1. The Rise of Platform‑Identity: DoorDash’s Transformation

Morning Consult’s latest report crowned DoorDash as the fastest-growing brand of 2025, driven by a sharp rise in purchase consideration. But this wasn’t simply due to better advertising. DoorDash has quietly redefined itself. What used to be a food‑delivery app is now repositioned as the infrastructure for local commerce.

This shift matters. It’s a move from “we bring food” to “we connect your city.” A service becomes an ecosystem. Features become a platform. And once a brand becomes an ecosystem, its value compounds.

Three lessons stand out:

  • Growth comes from expanding meaning, not just features.
  • When a brand owns the interface of a category, it becomes the category.
  • Platform-thinking creates natural defensibility—something every SaaS, fintech or martech brand needs.

For tech companies, this is the signal: brand is no longer only about visuals or tone. Brand is the architecture of how you scale.

2. The Culture Layer: McDonald’s and the Power of Fandom

McDonald’s latest collaboration with BTS characters (TinyTAN) has nothing to do with burgers and everything to do with belonging. They engineered an experience—Magic Meet-Up—that blends fandom culture with physical spaces, turning a global fast‑food chain into a cultural touchpoint.

This is not superficial hype. It’s a deliberate brand strategy: culture is a distribution channel.

Why it matters:

  • Fans amplify faster than ads.
  • Emotional meaning outperforms product meaning.
  • Community moments create stickiness that no coupon ever will.

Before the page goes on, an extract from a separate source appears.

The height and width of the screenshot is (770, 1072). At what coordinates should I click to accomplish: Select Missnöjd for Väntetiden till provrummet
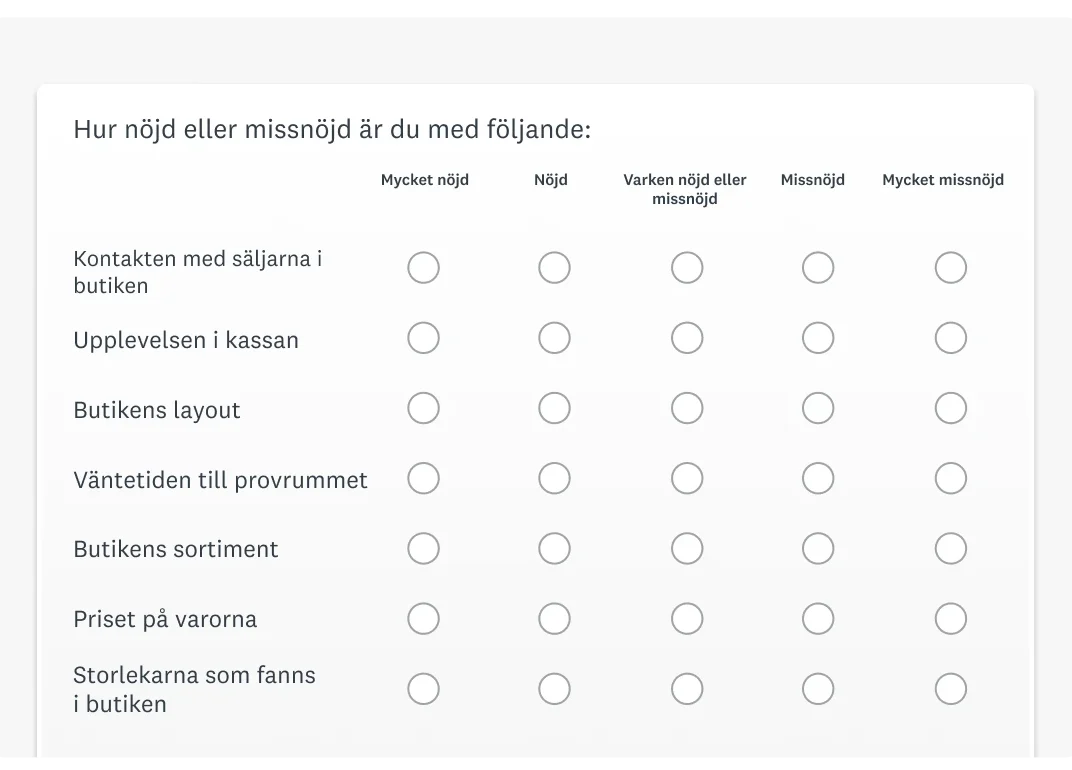[x=818, y=478]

Even B2B brands can use this logic. Fandom in tech looks like loyal advocates, expert communities, micro‑tribes, and shared identity. It’s not about hype. It’s about designing people’s desire to be associated with a mission.

3. What This Means for Modern Tech Brands

A technology company in 2025 competes in three arenas at once:

  • Product performance
  • Platform value
  • Cultural relevance

Visual identity, verbal identity and brand strategy must sit across all three. Most companies invest only in the first. The ones that scale invest in the other two.

Teams evaluating a rebrand today—fintech, edutech, martech, B2B SaaS—should ask:

  • Are we still presenting ourselves as a tool instead of a system?
  • What part of our category’s culture do we lead, not follow?
  • What community naturally forms around what we do—and how do we design for it?

This is where brand becomes a growth engine rather than a cosmetic exercise.

4. The New Brand Playbook (2025)

From this week’s headlines, a simple framework emerges:

  • Your brand must behave like a platform.
  • Your message must behave like culture.
  • Your audience must feel like a community.

When these three layers align, a brand stops being a company and becomes a place people choose.

Closing

DoorDash shows how to extend meaning. McDonald’s shows how to activate belonging. Together, they point to the new direction of brand growth—one where strategy, identity and community form a single system.

For companies preparing for a rebrand in 2026, this is the frontier. The brands that win won’t be the most polished, but the ones that understand: growth is no longer built on what you sell, but on what you connect, shape and bring together.